— ЧТО НУЖНО СДЕЛАТЬ —
Перепишите строки ниже, заменив в них «Screen dimensions» на «Screen size». Всё остальное оставьте без изменений.
== ФРАГМЕНТЫ ЗАПИСЕЙ ==
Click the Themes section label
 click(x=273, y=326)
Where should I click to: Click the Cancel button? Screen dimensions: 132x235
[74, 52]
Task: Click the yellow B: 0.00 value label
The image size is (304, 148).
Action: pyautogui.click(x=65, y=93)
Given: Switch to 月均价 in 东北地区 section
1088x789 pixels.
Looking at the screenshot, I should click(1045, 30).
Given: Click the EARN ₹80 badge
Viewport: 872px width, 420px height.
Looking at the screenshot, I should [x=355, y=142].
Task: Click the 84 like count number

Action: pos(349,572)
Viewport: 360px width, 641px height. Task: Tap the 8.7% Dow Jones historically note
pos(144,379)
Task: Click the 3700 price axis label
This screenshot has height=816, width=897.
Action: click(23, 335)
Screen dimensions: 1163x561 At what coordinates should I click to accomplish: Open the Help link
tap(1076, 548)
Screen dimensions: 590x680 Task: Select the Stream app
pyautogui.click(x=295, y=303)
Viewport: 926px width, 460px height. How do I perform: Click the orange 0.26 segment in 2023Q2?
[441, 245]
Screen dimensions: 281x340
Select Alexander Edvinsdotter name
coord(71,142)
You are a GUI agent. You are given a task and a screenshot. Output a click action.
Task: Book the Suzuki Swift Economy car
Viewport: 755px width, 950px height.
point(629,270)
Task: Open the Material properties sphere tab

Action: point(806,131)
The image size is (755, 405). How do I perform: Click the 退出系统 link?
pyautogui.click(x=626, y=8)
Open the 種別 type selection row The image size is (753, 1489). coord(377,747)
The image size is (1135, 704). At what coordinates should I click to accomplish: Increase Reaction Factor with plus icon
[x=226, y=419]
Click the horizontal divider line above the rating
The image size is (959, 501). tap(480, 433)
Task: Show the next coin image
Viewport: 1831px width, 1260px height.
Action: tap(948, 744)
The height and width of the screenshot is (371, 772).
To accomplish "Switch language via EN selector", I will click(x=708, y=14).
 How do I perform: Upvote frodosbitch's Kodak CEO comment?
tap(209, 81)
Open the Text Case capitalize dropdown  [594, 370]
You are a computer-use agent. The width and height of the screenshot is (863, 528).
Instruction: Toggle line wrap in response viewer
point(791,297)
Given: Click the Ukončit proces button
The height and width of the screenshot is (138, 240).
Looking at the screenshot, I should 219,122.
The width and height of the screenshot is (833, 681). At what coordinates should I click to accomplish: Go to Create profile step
===
— РЕШЕНИЕ ЗАДАЧИ —
Click the Themes section label
 click(x=273, y=326)
Where should I click to: Click the Cancel button? Screen size: 132x235
[74, 52]
Task: Click the yellow B: 0.00 value label
The image size is (304, 148).
Action: pyautogui.click(x=65, y=93)
Given: Switch to 月均价 in 东北地区 section
1088x789 pixels.
Looking at the screenshot, I should click(1045, 30).
Given: Click the EARN ₹80 badge
Viewport: 872px width, 420px height.
Looking at the screenshot, I should [x=355, y=142].
Task: Click the 84 like count number

Action: pos(349,572)
Viewport: 360px width, 641px height. Task: Tap the 8.7% Dow Jones historically note
pos(144,379)
Task: Click the 3700 price axis label
This screenshot has height=816, width=897.
Action: click(23, 335)
Screen size: 1163x561 At what coordinates should I click to accomplish: Open the Help link
tap(1076, 548)
Screen size: 590x680 Task: Select the Stream app
pyautogui.click(x=295, y=303)
Viewport: 926px width, 460px height. How do I perform: Click the orange 0.26 segment in 2023Q2?
[441, 245]
Screen size: 281x340
Select Alexander Edvinsdotter name
coord(71,142)
You are a GUI agent. You are given a task and a screenshot. Output a click action.
Task: Book the Suzuki Swift Economy car
Viewport: 755px width, 950px height.
point(629,270)
Task: Open the Material properties sphere tab

Action: point(806,131)
The image size is (755, 405). How do I perform: Click the 退出系统 link?
pyautogui.click(x=626, y=8)
Open the 種別 type selection row The image size is (753, 1489). coord(377,747)
The image size is (1135, 704). At what coordinates should I click to accomplish: Increase Reaction Factor with plus icon
[x=226, y=419]
Click the horizontal divider line above the rating
The image size is (959, 501). tap(480, 433)
Task: Show the next coin image
Viewport: 1831px width, 1260px height.
Action: tap(948, 744)
The height and width of the screenshot is (371, 772).
To accomplish "Switch language via EN selector", I will click(x=708, y=14).
 How do I perform: Upvote frodosbitch's Kodak CEO comment?
tap(209, 81)
Open the Text Case capitalize dropdown  [594, 370]
You are a computer-use agent. The width and height of the screenshot is (863, 528).
Instruction: Toggle line wrap in response viewer
point(791,297)
Given: Click the Ukončit proces button
The height and width of the screenshot is (138, 240).
Looking at the screenshot, I should 219,122.
The width and height of the screenshot is (833, 681). At what coordinates should I click to accomplish: Go to Create profile step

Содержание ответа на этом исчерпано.